Явилось двое — Козловский и еще какой то чекист, повыше его, очевидно, чином. Говорил последний, требовал у меня чего-то в роде подписки или устного честного слова в том, что я не буду нарушать требований изоляции, как нарушила уже их «непосредственным путем и косвенным» (непосредственно» это, конечно, провалившееся мое письмо здесь в первые дни; «косвенно» же думаю, по некоторым несомненным признакам — сделанная мною карандашом во время прогулки на коре березы подпись «М. Спиридонова, А. Измайлович, члены п. л. с.-р.» за день до их приезда (кстати кора эта уже сорвана охранниками), затем мое упорное называние М. докторам не «Онуфриевой» а Спиридоновой. (До чего завалены работой эта труженики, спасающие Россию и мировую революцию! Каждое дерево, каждую скамейку им надо осмотреть и выскоблить после прогулки арестанта и взять с него расписку, что он не повторит своего преступления). В противном случае без таких гарантий они принуждены будут взять меня от {45} больной и заменить кем-нибудь другим, например, Каховской.

Это второе их требование от меня расписки по своему цинизму достойно первого, когда я должна была доставить им письменное доказательство, что не они, а я являюсь убийцей М.

Что я могла сказать на это, кроме следующего: — Никогда, ни при одном правительстве заключенные революционеры не входили со своими тюремщиками в договоры о том, что они, заключенные, будут сидеть тише воды, ниже травы, что они отказываются называть черное — черным, позорное — позорным и т. д. Не может быть даже речи о каких бы то ни было гарантиях. Что же касается того, что они хотят меня взять от больной, то пусть знают, что это может убить ее. Никакие замены не дадут ей того, что даю я, 15 лет прожившая с ней почти неразлучно. Нужно не брать меня, а привести кого-нибудь из товарищей, чтобы создать минимально подходящую обстановку для улучшения состояния больной.» До чего же дошли эти всесильные тюремщики и охранники! Как должно быть запугана, раздавлена, в железо скована вся страна, как должны быть они развращены этой молчаливой покорностью, чтобы могло даже в голову прийти им обращаться с подобными требованиями к находящемуся у них в плену революционеру.

Пока я не знаю, что это было — предостережение, угроза или уже объявление мне отрытых военных действий. Ира, конечно, отказалась, по словам говорившего со мной, ехать сюда, не получив предварительно моего согласия на замену. Я жду всего. Замены меня санитаркой-чекисткой и, значит, подтверждения М. таким пыткам, с которыми не сравняются испытанные ею в 1906 г. физические мучения от царских агентов. Будет невероятное утонченное ежеминутное насильничество чужого, грубого и враждебного человека, и, с огромной саморазрушительной силой и настойчивостью, противоборство М. этому насильничеству. {46}

И если царская каторга не доканала ее, то теперь это будет с успехом достигнуто.

> Что нужно сделать
a – Кого во фрагменте страницы чекисты назвали возможной заменой при больной?
b – Перепишите из фрагмента страницы без изменений отрывок от слов «Это второе их» до слов «являюсь убийцей М.».

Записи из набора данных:
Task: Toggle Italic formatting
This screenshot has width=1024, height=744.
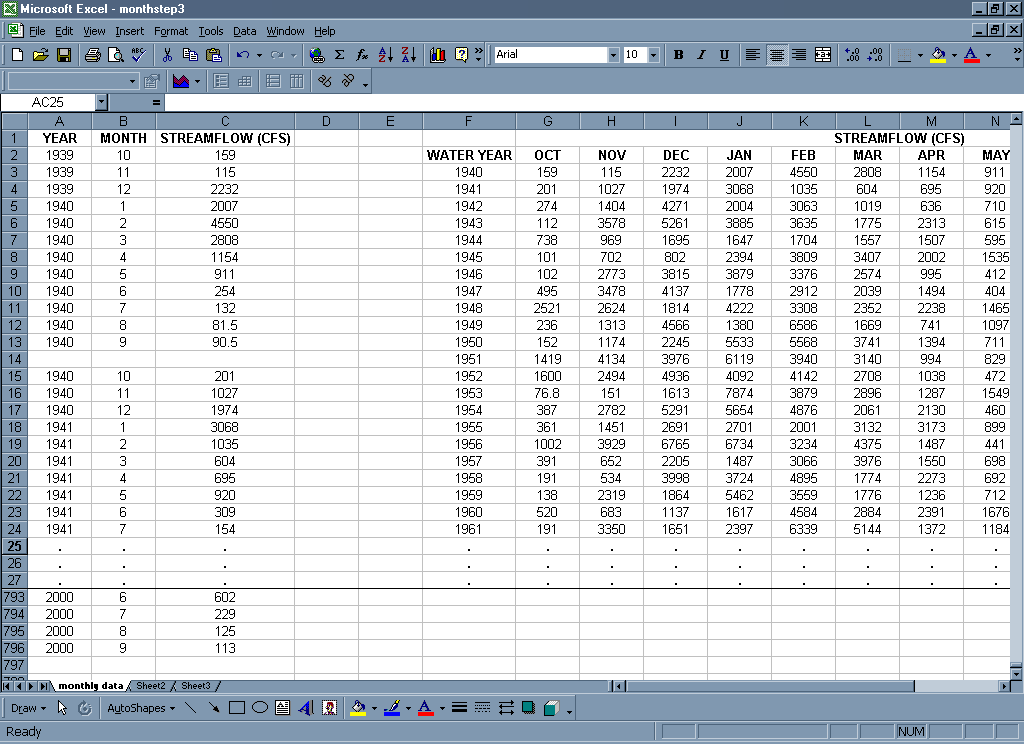Action: click(x=701, y=55)
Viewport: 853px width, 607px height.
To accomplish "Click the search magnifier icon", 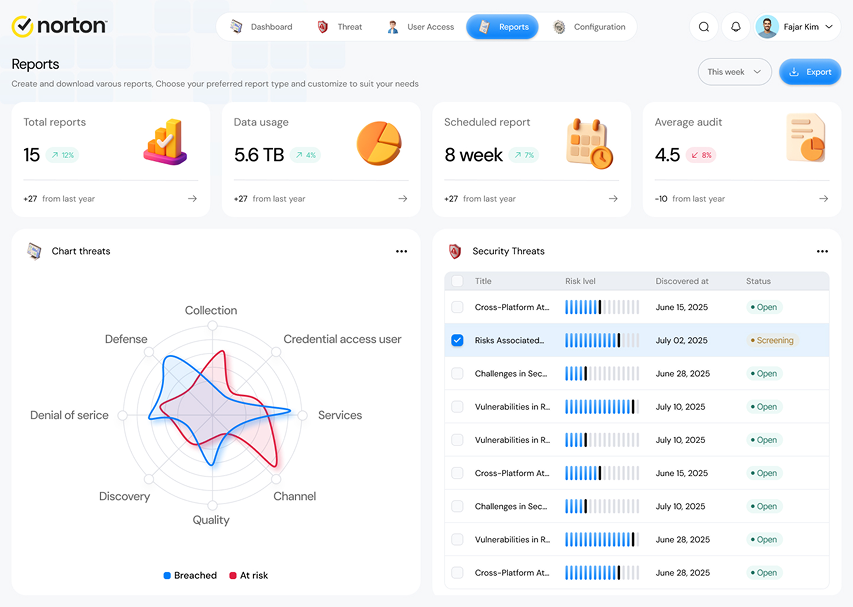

> Ответы к заданиям
a – Каховскую.

b –
Это второе их требование от меня расписки по своему цинизму достойно первого, когда я должна была доставить им письменное доказательство, что не они, а я являюсь убийцей М.